Submitted by the Ottawa Children’s Storytelling Festival
The 27th annual Ottawa Children’s Storytelling Festival runs Nov. 22-27 this year. The festival will be online through Ottawa Public Library’s website and, with limited in-person seating, at the Odawa Native Friendship Centre.
“Stories breathe life into children. That’s what children and youth need right now! — Stories that help them figure out what is happening in their world,” said Jacqui Du Toit.
Kitchissippi’s storyteller, actor and educator Jacqui Du Toit says takes her audiences on a journey, bridging the gap between reality and imagination.
“Storytellers open the door and help the audience step into their imagination,” she added.
Listening to stories builds creativity and self-confidence, teaching an appreciation for the arts. It improves memory and concentration — woe betide a parent or grandparent who has tried to skip a paragraph or two in a favourite bedtime story: “But you didn’t say…!!”
Jacqui was born, raised and educated in theatre arts in South Africa. After moving to Ottawa in 2008, she sought out the diversity, colours, and vibrancy of the arts community that she missed from Cape Town.
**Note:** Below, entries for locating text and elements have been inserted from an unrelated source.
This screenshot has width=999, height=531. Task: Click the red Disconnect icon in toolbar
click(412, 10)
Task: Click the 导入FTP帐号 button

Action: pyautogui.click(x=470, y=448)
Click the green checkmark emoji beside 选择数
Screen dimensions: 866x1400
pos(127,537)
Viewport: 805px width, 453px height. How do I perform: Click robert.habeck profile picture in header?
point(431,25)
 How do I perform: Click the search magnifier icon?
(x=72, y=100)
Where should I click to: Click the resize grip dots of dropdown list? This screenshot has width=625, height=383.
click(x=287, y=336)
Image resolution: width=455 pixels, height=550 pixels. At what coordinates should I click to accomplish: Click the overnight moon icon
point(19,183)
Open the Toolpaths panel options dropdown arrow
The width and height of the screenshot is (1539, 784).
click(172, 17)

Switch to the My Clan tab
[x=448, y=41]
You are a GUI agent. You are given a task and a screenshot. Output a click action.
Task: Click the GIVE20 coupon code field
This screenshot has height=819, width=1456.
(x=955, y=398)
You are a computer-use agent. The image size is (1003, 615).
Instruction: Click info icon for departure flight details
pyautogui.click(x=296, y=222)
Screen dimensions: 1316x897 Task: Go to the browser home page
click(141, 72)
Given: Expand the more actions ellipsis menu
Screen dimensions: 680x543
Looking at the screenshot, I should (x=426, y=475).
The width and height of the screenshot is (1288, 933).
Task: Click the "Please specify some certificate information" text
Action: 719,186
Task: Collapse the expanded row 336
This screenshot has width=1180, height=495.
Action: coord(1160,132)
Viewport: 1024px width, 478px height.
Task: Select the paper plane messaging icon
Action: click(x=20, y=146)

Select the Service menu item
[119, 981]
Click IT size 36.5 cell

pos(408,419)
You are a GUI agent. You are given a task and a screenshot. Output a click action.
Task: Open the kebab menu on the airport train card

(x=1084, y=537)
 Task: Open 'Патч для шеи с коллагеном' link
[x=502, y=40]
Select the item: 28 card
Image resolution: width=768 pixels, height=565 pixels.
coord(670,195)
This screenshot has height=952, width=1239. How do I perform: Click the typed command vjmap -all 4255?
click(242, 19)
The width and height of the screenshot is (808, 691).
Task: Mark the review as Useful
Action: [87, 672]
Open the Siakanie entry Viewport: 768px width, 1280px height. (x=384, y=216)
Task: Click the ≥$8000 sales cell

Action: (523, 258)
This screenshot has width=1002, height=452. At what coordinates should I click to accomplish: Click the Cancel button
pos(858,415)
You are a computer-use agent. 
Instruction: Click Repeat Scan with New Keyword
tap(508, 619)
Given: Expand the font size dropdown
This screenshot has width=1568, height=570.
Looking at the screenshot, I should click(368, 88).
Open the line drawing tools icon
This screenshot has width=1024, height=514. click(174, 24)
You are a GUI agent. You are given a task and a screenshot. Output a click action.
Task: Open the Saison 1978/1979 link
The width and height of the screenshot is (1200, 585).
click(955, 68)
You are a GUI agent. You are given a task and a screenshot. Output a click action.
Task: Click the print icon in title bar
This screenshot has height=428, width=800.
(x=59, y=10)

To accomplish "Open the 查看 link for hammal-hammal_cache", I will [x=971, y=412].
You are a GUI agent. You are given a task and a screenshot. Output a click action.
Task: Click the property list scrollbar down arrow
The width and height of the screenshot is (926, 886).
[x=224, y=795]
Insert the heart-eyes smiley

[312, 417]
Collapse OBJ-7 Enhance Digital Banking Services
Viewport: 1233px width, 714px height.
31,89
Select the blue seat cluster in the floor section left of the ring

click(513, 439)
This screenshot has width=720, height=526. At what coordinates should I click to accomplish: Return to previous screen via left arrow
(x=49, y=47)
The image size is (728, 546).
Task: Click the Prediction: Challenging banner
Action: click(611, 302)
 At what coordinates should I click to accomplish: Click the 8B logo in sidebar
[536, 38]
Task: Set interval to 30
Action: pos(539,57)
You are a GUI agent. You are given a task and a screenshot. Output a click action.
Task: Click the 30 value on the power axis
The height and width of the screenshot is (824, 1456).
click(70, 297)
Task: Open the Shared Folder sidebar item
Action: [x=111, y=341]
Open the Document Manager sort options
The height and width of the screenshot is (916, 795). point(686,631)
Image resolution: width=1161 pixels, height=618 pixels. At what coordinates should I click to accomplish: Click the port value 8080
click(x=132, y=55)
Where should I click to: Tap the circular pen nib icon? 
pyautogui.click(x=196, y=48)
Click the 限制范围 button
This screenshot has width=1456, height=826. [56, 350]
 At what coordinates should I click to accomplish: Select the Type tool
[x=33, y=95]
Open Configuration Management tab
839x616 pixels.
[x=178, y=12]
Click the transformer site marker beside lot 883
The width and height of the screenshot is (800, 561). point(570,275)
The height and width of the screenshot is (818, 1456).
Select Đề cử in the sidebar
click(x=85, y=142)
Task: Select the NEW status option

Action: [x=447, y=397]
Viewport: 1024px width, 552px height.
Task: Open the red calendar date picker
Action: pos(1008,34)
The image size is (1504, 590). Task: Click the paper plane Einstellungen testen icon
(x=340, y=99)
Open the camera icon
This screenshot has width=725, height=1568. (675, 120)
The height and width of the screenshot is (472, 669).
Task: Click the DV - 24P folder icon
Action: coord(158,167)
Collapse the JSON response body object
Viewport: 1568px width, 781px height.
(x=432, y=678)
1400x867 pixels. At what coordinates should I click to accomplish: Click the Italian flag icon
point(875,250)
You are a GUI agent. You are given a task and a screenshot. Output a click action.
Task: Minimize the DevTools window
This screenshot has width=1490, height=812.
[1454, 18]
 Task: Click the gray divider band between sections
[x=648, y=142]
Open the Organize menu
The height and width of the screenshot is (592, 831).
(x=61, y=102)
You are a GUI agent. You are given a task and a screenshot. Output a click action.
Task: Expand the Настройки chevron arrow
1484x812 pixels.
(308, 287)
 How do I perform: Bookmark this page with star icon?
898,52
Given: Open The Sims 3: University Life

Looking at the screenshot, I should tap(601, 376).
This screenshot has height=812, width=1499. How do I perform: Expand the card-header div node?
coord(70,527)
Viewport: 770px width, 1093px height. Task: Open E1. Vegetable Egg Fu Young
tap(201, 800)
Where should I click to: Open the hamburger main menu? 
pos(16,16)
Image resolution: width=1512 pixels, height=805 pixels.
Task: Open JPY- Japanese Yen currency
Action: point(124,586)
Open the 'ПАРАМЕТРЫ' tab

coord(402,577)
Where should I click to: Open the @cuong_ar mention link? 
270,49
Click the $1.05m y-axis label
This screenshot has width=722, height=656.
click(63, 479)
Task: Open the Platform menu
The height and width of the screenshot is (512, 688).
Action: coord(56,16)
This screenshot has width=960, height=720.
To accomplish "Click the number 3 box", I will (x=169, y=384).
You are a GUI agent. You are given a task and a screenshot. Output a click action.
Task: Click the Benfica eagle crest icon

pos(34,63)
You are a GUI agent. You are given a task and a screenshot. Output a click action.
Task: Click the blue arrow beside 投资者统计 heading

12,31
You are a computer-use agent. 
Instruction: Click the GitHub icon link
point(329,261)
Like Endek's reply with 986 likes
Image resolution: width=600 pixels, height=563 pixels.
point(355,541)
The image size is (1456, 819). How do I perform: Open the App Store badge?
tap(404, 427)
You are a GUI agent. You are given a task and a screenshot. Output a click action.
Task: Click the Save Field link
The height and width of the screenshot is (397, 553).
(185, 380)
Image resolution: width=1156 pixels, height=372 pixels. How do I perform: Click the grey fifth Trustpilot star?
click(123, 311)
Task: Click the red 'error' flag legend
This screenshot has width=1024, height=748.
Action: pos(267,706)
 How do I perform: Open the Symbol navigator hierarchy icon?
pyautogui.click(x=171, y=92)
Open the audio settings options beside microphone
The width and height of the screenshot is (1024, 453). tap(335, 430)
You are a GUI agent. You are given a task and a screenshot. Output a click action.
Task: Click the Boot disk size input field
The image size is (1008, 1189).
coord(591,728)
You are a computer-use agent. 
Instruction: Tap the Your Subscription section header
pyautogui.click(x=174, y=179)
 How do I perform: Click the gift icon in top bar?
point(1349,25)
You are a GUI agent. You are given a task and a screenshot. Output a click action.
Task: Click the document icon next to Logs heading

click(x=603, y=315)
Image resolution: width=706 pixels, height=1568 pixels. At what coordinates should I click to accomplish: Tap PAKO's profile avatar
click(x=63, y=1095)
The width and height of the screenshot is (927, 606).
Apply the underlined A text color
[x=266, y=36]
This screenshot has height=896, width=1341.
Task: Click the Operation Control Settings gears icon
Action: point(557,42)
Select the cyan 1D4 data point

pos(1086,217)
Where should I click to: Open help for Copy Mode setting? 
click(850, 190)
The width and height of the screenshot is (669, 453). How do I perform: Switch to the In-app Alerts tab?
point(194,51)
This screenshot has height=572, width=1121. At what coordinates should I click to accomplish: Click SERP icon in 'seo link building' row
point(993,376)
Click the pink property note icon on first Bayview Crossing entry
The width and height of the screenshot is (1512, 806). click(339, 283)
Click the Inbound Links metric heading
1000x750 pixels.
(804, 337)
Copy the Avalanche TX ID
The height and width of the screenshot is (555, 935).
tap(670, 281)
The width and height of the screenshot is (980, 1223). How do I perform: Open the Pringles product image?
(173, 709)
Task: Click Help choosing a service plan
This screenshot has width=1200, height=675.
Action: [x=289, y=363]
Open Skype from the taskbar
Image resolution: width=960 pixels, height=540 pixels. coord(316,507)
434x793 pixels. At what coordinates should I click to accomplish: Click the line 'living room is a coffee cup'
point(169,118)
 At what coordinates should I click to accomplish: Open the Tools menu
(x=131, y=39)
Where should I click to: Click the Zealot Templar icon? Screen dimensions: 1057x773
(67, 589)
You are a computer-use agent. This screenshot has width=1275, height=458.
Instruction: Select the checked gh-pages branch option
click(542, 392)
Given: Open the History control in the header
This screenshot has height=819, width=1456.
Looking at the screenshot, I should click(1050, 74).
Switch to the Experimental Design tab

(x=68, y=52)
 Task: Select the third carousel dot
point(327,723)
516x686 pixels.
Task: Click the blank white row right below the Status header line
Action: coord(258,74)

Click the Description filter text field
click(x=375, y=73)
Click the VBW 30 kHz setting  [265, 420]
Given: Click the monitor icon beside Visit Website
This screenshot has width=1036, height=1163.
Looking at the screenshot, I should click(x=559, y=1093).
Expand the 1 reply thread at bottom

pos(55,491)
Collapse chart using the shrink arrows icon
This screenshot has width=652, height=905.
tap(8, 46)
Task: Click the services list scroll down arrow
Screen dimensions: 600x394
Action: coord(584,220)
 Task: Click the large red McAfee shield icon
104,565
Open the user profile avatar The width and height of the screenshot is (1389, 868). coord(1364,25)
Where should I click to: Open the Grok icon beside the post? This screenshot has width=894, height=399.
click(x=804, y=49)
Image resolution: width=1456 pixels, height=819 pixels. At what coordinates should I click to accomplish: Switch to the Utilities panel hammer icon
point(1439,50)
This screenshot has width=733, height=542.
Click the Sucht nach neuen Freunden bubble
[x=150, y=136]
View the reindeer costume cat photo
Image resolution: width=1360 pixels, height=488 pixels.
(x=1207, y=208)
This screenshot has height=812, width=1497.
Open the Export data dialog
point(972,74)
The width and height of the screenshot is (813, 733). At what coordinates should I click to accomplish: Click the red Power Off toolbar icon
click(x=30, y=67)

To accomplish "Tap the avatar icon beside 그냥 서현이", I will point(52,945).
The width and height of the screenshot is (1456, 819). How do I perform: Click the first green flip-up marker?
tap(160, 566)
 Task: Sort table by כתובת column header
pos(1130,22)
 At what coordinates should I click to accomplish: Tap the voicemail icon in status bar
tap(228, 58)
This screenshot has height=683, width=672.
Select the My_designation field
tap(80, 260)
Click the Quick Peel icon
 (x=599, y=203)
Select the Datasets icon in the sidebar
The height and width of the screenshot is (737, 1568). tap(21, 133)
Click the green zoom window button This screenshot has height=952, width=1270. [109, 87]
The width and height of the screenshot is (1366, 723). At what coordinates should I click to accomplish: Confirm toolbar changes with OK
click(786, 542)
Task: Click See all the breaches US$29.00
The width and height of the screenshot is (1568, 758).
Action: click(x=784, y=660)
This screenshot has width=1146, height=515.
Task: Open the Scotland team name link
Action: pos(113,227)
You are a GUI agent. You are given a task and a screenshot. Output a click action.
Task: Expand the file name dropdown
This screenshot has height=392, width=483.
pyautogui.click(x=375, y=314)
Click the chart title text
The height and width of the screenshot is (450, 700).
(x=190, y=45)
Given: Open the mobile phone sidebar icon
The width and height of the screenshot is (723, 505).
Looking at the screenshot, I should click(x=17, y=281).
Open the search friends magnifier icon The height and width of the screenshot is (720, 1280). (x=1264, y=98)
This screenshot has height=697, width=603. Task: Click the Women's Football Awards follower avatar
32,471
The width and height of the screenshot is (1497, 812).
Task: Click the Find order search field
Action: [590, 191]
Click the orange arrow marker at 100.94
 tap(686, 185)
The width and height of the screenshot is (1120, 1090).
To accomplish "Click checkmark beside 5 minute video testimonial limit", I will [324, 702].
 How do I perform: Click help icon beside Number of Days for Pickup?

Jacqui set out to become part of the arts scene in Hintonburg and Kitchissippi.
Jacqui’s enthusiasm and love for her craft is infectious. Stories have existed since the beginning of time, and storytelling, in all its formats, around the world, enables “cross-pollination, a weaving of reality and imagination,” she said.
The Conseil des écoles catholiques du Centre-Est (CECCE) school board believes in the power of story as a learning tool that conveys language, culture and a foundation for literacy. The CECCE is partnering with Ottawa StoryTellers, the Ottawa Public Library, and Odawa Native Friendship Centre to produce the festival. Public health restrictions have once again moved the annual festival online, which means that entire classrooms can join in the fun!
Proven to benefit children’s mental and emotional health, storytelling is also an effective way to transmit cultural knowledge, beliefs and values and is a powerful tool for socialization. Storytellers at this year’s festival reflect the experiences, wit and wisdom of Indigenous people, Francophones and Anglophones. By listening to stories from other cultures, children broaden their emotional intelligence and empathy, identifying what feelings they have in common, rather than focusing on differences.
Come hear Jacqui’s tales of that Trickster—Rabbit! Traditional stories from Jacqui’s South African homeland: Tuesday, Nov. 23 at 12:30 p.m.
The festival runs Nov. 22-27and will be available for free on the Ottawa Public Library’s website Kids’ Zone.